1. Life Can Turn on a Dime
The episode starts out with the characters doing their usual bickering, lying, cheating, whining…and collaborating. There’s a huge pitch that will define the future of the agency…maybe IBM, or even NASA. Roger puts the whole thing together and gambles the entire company on this pitch…if they get it, they’re guaranteed 10 years of high-profile, high-income work. If they fail, for some reason or another they will lose Buick, and the company will not only destroy itself, it will cut McCann off at the knees.
Don, along with Peggy, is confident they have nothing to fear. The ideas are great, and they’ve got that cool new computer to help things along. Then, similar to the mid-season finale, death strikes at the last minute. This time it’s Roger, finally succumbing to too much booze and oysters. He has a heart attack on his way to the jet, and without him the deal is off.
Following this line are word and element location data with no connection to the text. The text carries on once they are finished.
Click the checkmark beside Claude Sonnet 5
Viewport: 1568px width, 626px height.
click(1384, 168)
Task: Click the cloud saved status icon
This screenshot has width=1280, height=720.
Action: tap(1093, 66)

SC&P, embroiled in whatever scandal has been created, folds like a cheap suit, McCann loses its shirt, and everyone loses their jobs and respect in the industry. The partners are ok, because they’ve raked in all that cash from the sale, but people like Peggy and Harry are stuck with their bills, unable to get work anywhere in NYC because of the “scandal”. Don is also affected by this…he knows he’ll never work in advertising again, so, as he’s done in the past, he packs up, says screw you to every one around him, and reinvents himself.
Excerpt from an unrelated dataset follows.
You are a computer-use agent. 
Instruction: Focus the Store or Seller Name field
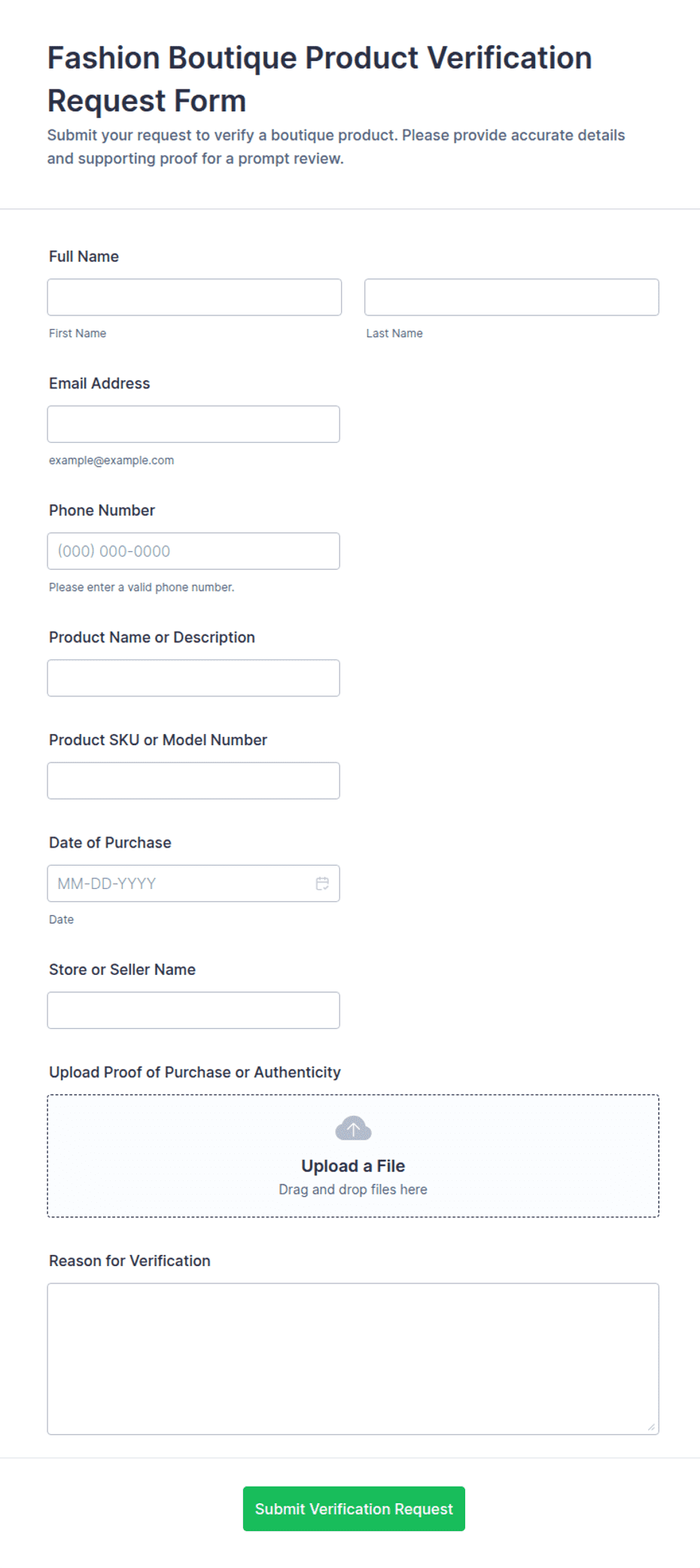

Fast forward to 1975: Don sitting behind a desk, wearing a leisure suit and sporting long sideburns and a bushy mustache. Behind him is a blown-up cover of a men’s magazine (like, but not quite, Playboy; we can’t see the name). A voice sizzles across an intercom: “Mr. Whitman, there’s a Ms. Olson here to see you about the journalist position.”
He smiles. “Send her in,” he says in typical Don fashion, as the camera pans out to show his office is actually huge, with wall-to-ceiling windows overlooking The Valley, back in CAL.
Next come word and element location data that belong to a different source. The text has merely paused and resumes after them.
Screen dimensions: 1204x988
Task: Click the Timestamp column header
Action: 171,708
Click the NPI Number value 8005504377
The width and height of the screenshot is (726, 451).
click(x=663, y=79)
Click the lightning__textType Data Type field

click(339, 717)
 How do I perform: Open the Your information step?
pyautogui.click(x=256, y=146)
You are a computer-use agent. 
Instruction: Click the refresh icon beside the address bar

2. Don Causes Yet Another Suicide – and the meaning of the introduction is revealed
Everyone knows Ted Chaough is not a happy man. Whether it was his involvement with Peggy, a mid-life crisis, or just plain boredom, Ted is ready to check out of advertising for good when he’s manhandled back into it by good ole’ Don Draper.
Wealthy but unhappy, and forced to work with Peggy once again, Ted begins to spiral way down while Don becomes more and more successful, more popular than ever, and the obvious choice as best creative director in the business. He forces Ted to do some dirty work on Buick, and even forces him to go on the pitch…but Ted has had enough. He misses the pitch, causing fires that Don has a hard time putting out. He tries to resume his affair with Peggy and gets caught by his wife; possibly the millions he made on the sale of the agency is squandered in bad investments. Penniless and alone, he goes to Don for help…to release him from the agency with a company loan, maybe the exact same amount Lane needed? But Don refuses…Don needs him to retain Buick, and tells Ted if doesn’t get in gear, he won’t see another penny. This is the “Don doesn’t learn” part of the episode.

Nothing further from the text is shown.